PR War Room

29 August 2007 |permalink | email article

The Pentagon, anticipating next month’s visit by Gen. David Petraeus to Washington to describe alleged military progress in Iraq, is launching a massive public relations offensive.

In a memo circulated last week, The Associated Press reported that Dorrance Smith, assistant secretary for public affairs, seeks personnel for what he described as a high-priority effort to distribute Defense Department information on Iraq.

The Pentagon dismissed suggestions that the communications desk would be propaganda tool, insisting the war room is being established to gather and distribute information in a more efficient and timely manner.

I read a stunning Washington Post story this week about Rep. Jan Schakowsky (D-Ill.), an outspoken liberal making her first visit to Iraq this month.

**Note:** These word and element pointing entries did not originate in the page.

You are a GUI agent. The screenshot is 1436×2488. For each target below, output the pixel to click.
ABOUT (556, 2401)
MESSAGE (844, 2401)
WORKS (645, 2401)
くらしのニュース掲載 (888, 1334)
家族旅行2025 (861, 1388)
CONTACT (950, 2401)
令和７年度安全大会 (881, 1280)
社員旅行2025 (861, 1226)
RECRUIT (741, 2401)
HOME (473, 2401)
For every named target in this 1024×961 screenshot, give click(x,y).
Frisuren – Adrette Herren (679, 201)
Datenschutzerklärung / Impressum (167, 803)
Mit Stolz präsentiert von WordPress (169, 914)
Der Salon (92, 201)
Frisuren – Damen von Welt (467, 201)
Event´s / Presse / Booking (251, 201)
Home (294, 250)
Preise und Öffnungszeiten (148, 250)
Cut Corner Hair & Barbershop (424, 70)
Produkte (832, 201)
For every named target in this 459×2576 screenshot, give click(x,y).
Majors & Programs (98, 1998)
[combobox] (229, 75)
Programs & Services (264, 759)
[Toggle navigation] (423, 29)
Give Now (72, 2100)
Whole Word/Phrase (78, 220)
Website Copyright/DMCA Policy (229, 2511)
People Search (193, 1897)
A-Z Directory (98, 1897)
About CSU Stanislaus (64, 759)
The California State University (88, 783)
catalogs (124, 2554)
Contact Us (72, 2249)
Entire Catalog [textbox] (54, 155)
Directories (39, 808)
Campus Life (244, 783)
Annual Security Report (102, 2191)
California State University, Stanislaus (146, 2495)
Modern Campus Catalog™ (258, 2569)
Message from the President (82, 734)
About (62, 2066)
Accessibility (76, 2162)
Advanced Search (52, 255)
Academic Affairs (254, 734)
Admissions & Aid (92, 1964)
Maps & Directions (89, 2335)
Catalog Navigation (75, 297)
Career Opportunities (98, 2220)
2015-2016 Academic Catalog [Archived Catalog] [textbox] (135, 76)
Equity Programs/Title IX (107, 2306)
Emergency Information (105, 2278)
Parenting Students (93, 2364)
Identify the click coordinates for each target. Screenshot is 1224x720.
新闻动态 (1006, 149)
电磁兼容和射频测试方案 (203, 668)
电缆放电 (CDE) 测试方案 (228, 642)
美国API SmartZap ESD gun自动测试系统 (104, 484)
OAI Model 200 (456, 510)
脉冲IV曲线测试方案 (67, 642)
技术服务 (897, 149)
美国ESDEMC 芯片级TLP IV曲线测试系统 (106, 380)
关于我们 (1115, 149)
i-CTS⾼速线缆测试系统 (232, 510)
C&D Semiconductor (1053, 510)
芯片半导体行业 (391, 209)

Resolving to keep her opinions to herself she decided “I would listen and learn” along with other lawmakers in briefings with Petraeus and other military leaders.

Over lunch she carefully jotted down Petraeus’s words in a small white notebook: “We will be in Iraq in some way for 10 years.” She added her own translation: “Keep the trains running for a few months, then stretch it out. Just enough progress to justify more time.”

Schakowsky added: “I felt that was a stretch and really a PR strategy – just like the PR strategy that initially led up to the war in the first place.

Petraeus, she said, “acknowledged that if the policymakers decide that we need to withdraw, that, you know, that’s what he would have to do. But he felt that in order to win, we’d have to be there for nine or ten years.”

She acknowledged that the military’s presentation may have been effective. “I you took the briefings at their face value, without context, without bringing anything to it – clearly they were trying to present that positive spin.”

She didn’t respond to Petraeus; she let the comment drift by. “I was not arguing,” she said. ”I wanted to see what his take was.”

If this account foreshadows the Petraeus White House report, look for a massive political outcry to approach anti-Vietnam war proportions.